Online, the entire system is under our control. No event can happen without the system having a regulating pressure on it. This makes it easy to record and publish people's actions.

Therefore, create an AuditTrail. A record tracking who did what and when. Often that means a VersionHistory or a ChangeLog with some identifying information, particularly with some way to determine NetworkDistance between the sources of transactions.

With names attached to actions, we can use PeerPressure to EnforceResponsibility to adhere to the CommunityExpectations. We can also follow people's action whom we trust, the RoleModels we can learn from (but only from OpenProcess). [SoftSecurity]

On the other hand, the system can also use the AuditTrail to automatically control access. Too many swear words and you're off the system, buddy. [HardSecurity]

But, there are serious privacy issues with tracing people's actions everywhere. One minimally needs an AuditTrail wherever one needs ReversibleChange, or perhaps in even fewer circumstances than that. If you go overboard, you will violate the social trust. That is just as large a failure as letting people bandy about irresponsibly.

Without ForgiveAndForget, an AuditTrail becomes a liability waiting to happen. Don't remember FlameWars forever; don't remember mistakes forever.

Foucault (1979)

"He who is subjected to a field of visibility, and who knows it, assumes responsibility for the constraints of power; he makes them play spontaneously on himself; he inscribes in himself the power relation in which he simultaneously plays both roles; he becomes the principle of his own subjection." -- Foucault, M. (1979) Discipline and Punish, Vintage Books, New York, pp. 201-202.

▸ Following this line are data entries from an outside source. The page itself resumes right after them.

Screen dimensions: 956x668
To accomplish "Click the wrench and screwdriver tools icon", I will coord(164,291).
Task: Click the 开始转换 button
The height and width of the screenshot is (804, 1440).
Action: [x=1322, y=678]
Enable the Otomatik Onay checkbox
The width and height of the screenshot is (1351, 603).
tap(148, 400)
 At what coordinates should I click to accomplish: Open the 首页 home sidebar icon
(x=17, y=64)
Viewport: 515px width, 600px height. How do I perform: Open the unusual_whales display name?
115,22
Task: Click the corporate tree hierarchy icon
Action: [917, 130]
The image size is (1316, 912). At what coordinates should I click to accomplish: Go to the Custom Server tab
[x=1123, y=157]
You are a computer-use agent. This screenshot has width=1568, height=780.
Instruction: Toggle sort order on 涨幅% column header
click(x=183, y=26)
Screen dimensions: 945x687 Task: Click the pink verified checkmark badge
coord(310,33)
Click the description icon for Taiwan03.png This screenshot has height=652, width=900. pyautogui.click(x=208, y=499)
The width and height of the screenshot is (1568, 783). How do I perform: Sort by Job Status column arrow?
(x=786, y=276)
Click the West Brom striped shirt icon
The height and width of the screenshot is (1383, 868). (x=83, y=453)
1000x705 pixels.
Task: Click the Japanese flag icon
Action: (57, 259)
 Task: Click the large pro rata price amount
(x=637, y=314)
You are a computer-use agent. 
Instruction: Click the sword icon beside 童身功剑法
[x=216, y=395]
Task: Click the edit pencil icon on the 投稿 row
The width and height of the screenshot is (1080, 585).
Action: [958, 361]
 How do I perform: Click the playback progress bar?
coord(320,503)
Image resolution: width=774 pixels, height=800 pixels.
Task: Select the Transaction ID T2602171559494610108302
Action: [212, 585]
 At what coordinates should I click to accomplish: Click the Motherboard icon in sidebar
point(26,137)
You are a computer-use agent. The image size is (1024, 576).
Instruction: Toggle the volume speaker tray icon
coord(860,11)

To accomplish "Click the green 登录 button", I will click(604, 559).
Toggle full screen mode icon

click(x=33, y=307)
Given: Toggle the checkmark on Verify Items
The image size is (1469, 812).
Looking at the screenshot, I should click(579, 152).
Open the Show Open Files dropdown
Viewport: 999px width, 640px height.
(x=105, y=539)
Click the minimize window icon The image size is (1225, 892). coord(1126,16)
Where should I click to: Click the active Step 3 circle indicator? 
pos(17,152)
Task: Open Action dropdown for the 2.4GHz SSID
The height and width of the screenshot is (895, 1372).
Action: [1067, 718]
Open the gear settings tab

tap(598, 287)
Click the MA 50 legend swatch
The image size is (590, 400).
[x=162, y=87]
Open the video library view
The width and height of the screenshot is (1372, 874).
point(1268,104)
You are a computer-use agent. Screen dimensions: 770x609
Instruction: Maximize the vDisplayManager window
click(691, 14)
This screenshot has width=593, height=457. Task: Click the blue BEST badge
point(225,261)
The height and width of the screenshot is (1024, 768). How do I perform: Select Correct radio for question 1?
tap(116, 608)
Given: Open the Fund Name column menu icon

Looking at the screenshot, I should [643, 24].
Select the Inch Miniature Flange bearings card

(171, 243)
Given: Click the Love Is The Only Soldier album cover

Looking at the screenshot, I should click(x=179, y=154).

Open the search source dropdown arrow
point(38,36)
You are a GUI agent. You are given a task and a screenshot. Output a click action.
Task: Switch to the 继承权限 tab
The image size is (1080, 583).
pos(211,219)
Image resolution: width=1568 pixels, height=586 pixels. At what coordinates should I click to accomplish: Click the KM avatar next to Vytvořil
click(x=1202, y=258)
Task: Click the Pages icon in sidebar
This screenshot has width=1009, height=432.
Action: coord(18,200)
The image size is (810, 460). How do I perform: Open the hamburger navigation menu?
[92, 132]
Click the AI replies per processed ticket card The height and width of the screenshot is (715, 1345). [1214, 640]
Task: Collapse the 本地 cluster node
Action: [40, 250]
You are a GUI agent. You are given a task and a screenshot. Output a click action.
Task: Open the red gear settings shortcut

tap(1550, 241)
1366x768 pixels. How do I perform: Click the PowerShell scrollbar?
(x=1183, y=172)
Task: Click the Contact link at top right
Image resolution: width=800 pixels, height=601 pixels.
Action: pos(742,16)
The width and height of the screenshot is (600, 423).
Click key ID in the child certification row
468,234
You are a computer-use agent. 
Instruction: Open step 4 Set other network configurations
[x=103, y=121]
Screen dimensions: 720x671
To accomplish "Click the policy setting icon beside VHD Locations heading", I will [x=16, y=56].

What's wrong with this assessment is that this only is true if the subject is a) aware of his visibility, b) thinks someone may be watching, and c) is afraid of that person. To the latter point, fear of the other person's power will only occur after another visible demonstration of that power, say to another individual within the panopticon.

An alternate explanation of self-regulation is impression. If you want to impress me, and I am watching or even might be watching, you will behave according to what image you want to impress upon me. I may not have any power over you, but only over myself. For instance, when trying to impress a potential mate in a bar, avoid getting disastrously drunk.

A record showing who has accessed a computer system and what operations he or she has performed during a given period of time. Audit trails are useful both for maintaining security and for recovering lost transactions. Most accounting systems and database management systems include an audit trail component. In addition, there are separate audit trail software products that enable network administrators to monitor use of network resources. [ZDNet]

A real-world example: CliffordStoll found a user being very active on one of his systems in Berkeley, after a long period of inactivity. Part of that activity was attacking military research institutions. He traced the source IP of the login to a machine in another institution, and back through a series of machines to a dialup in West Germany. The hackers were arrested and tried. The machine logs were an AuditTrail.